Material provided —
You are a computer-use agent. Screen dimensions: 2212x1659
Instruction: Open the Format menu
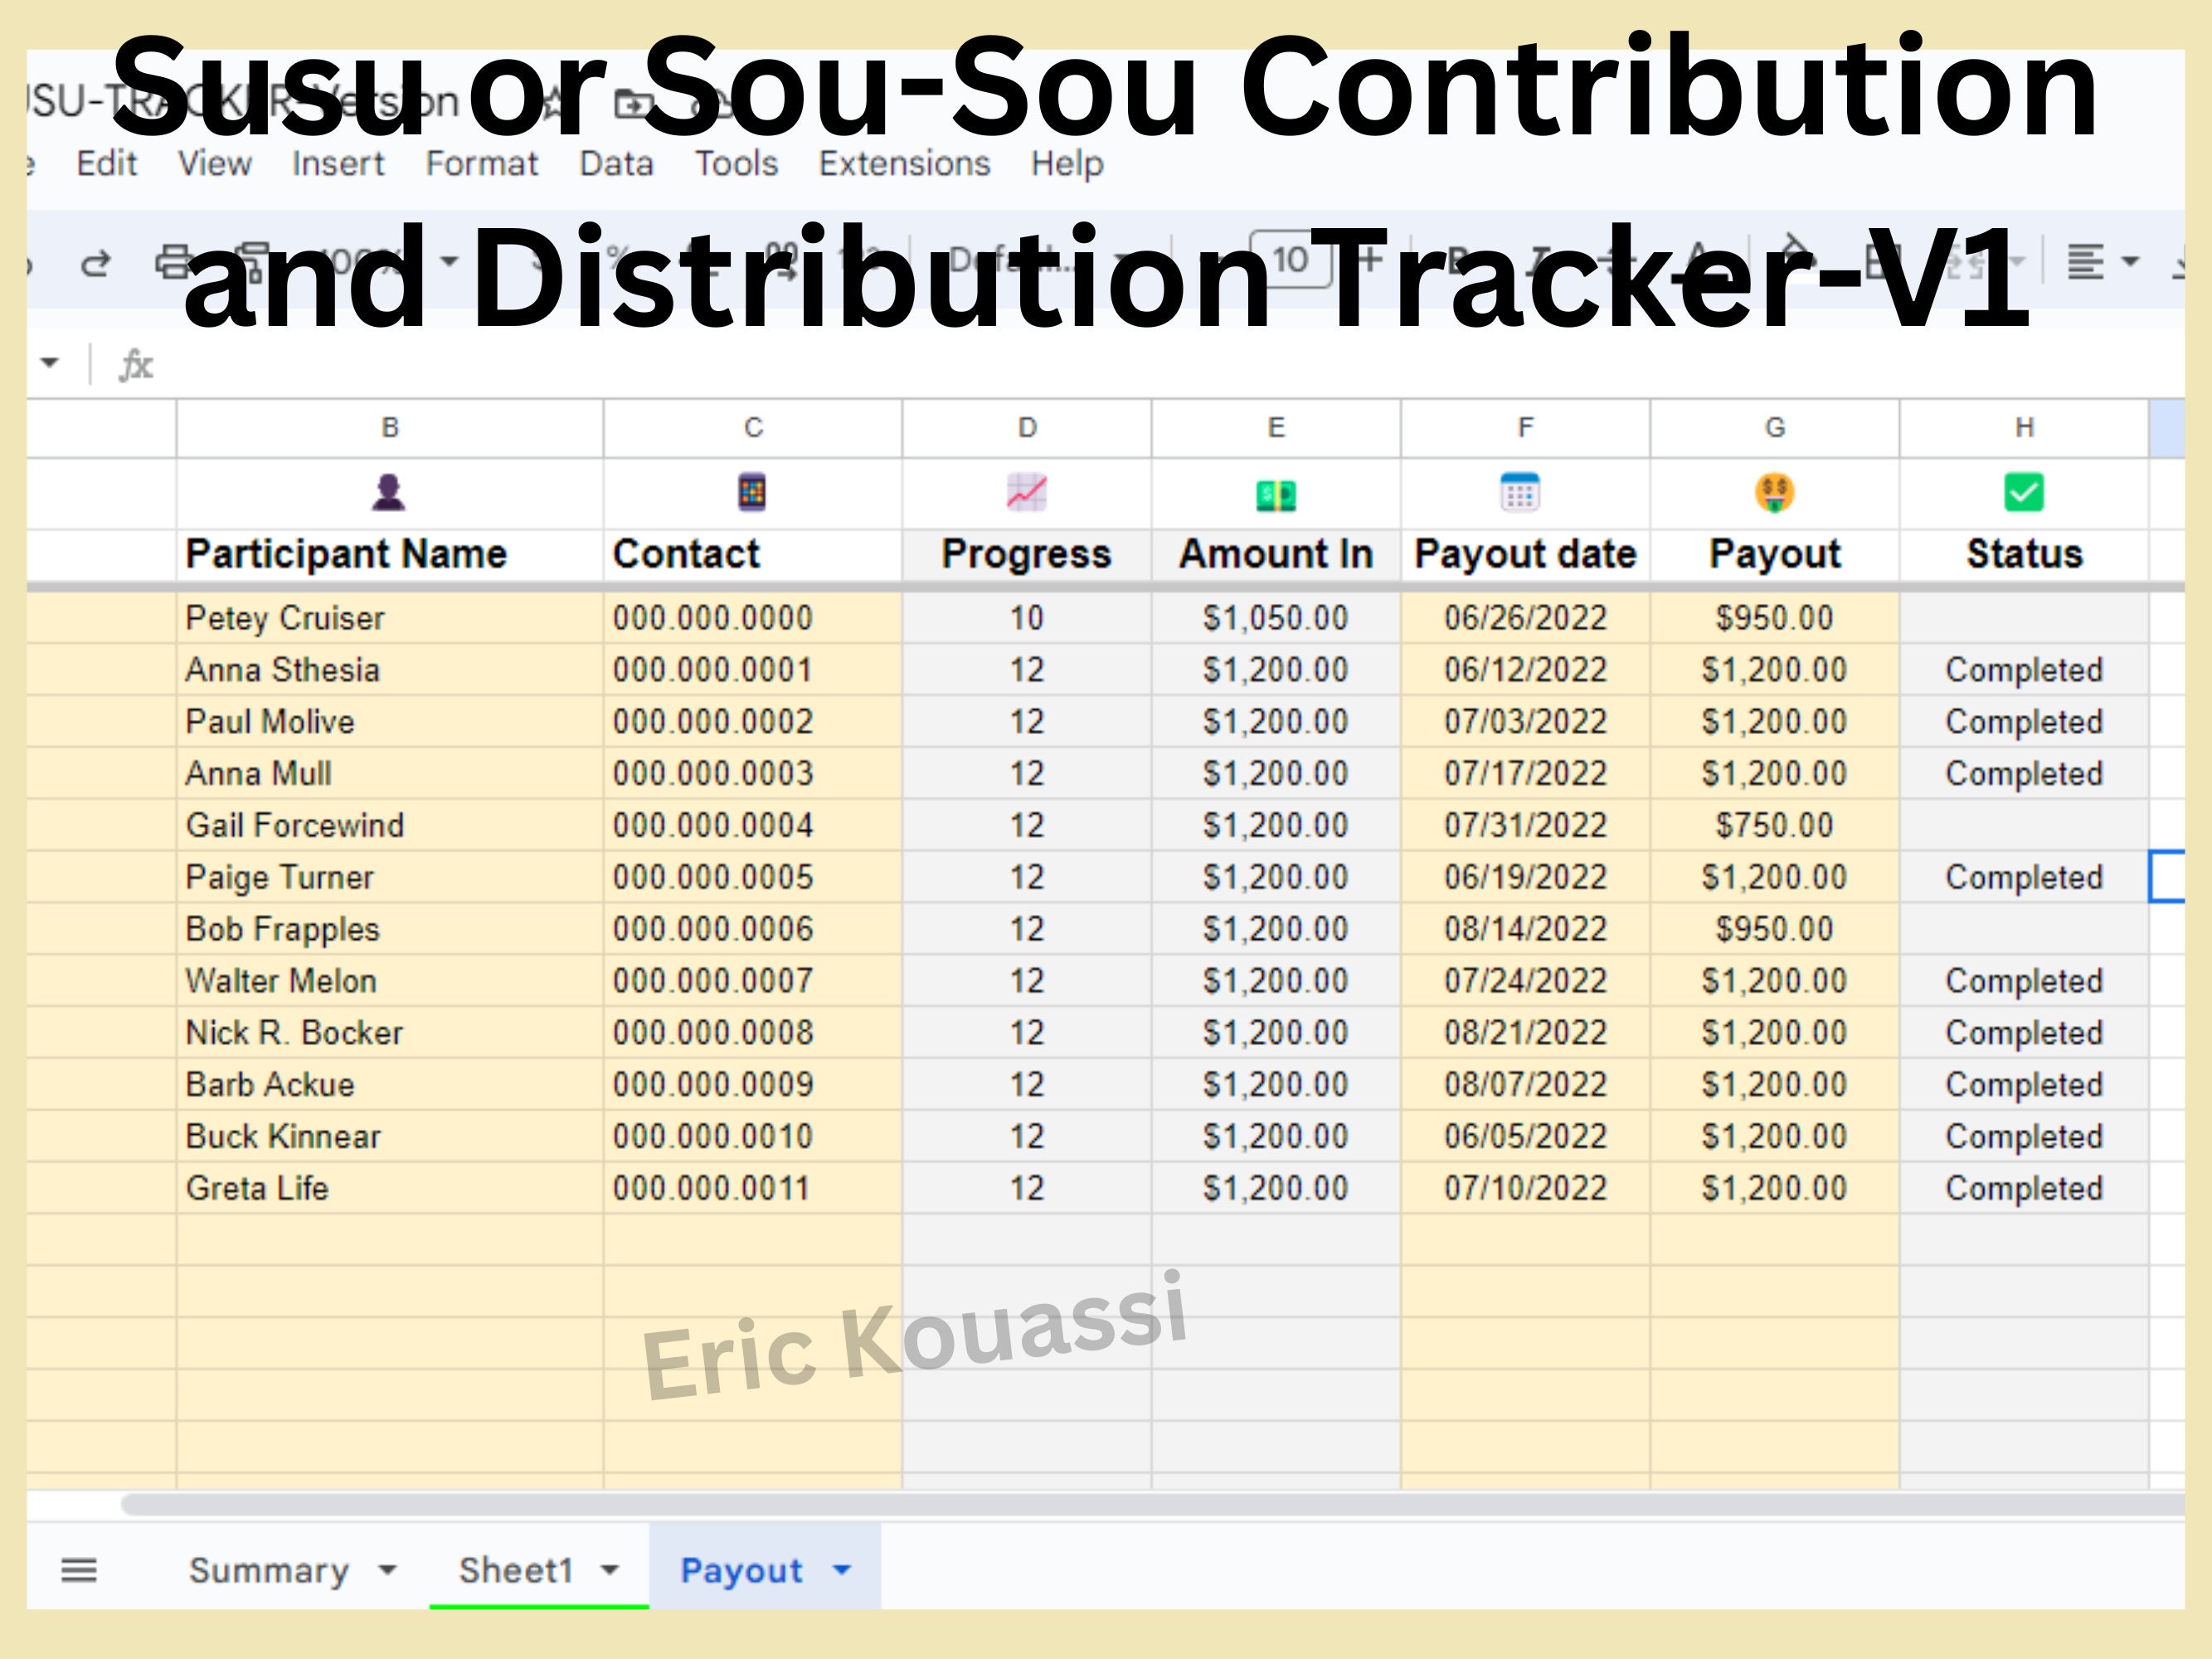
--
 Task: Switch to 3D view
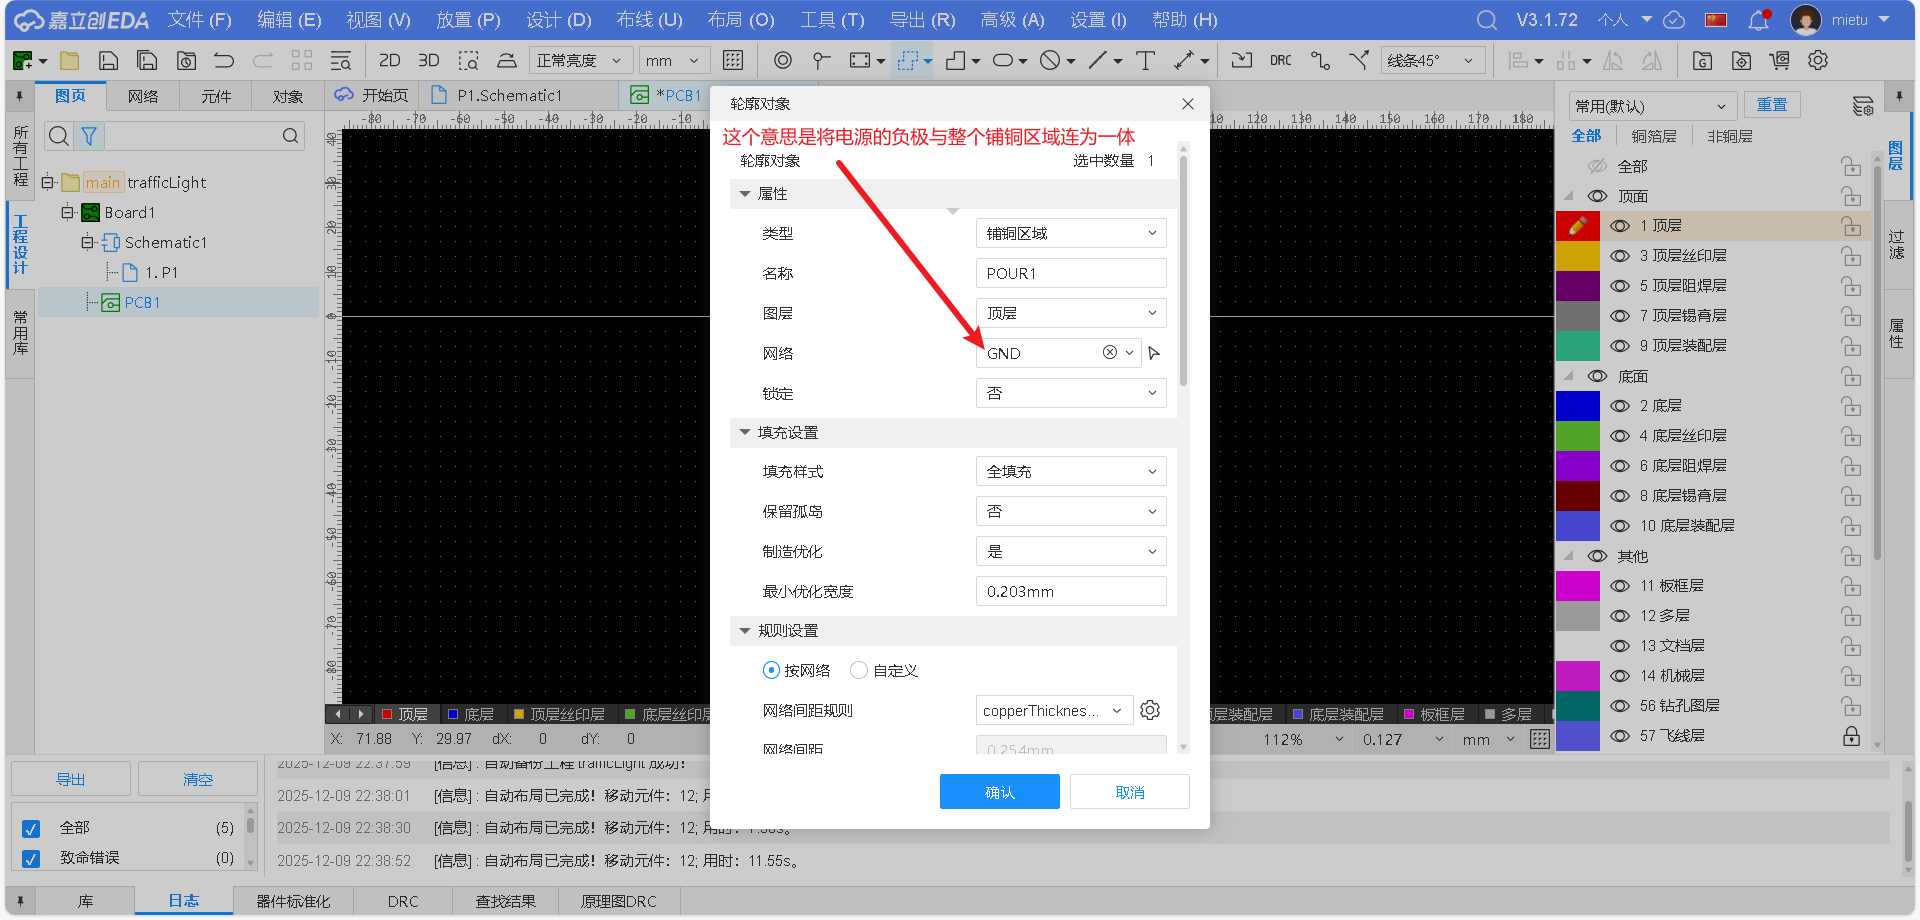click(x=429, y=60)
==
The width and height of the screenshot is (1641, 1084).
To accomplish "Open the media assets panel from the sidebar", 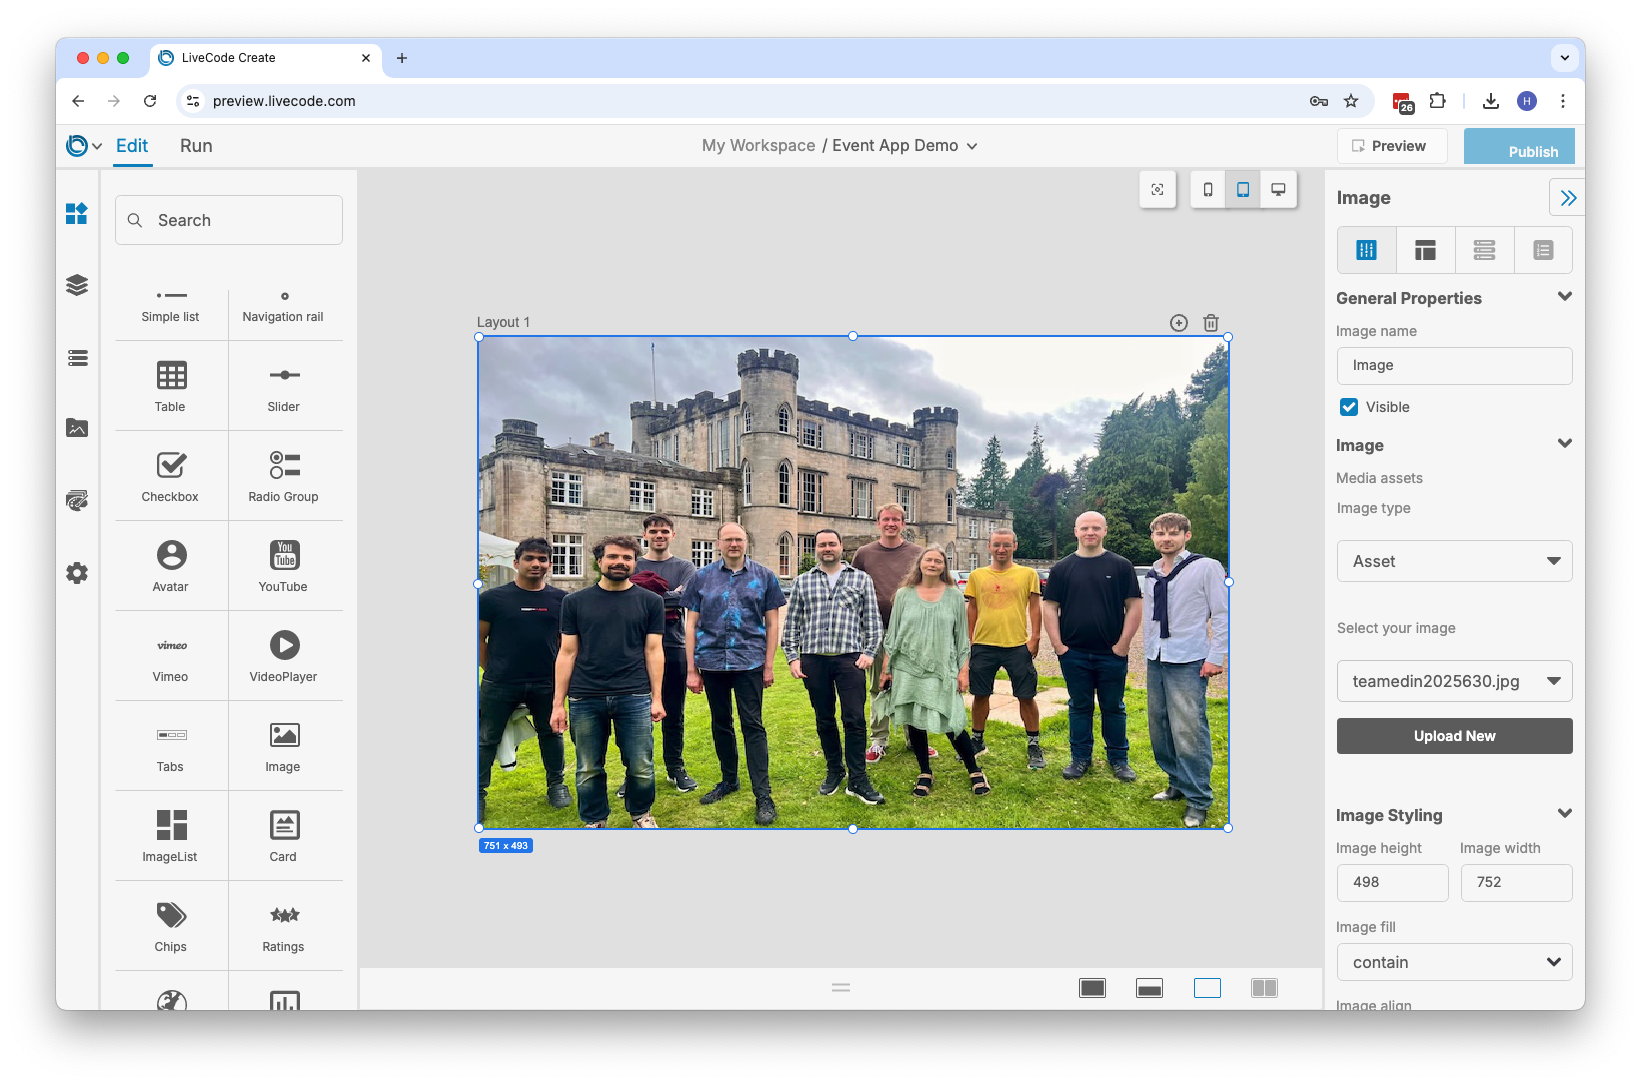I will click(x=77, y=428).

What is being asked — From the records above, reproduce exactly the lines from the one with "You are a computer-use" to the one with "Instruction: Open the Format menu", both included, and no others.

Response below —
You are a computer-use agent. Screen dimensions: 2212x1659
Instruction: Open the Format menu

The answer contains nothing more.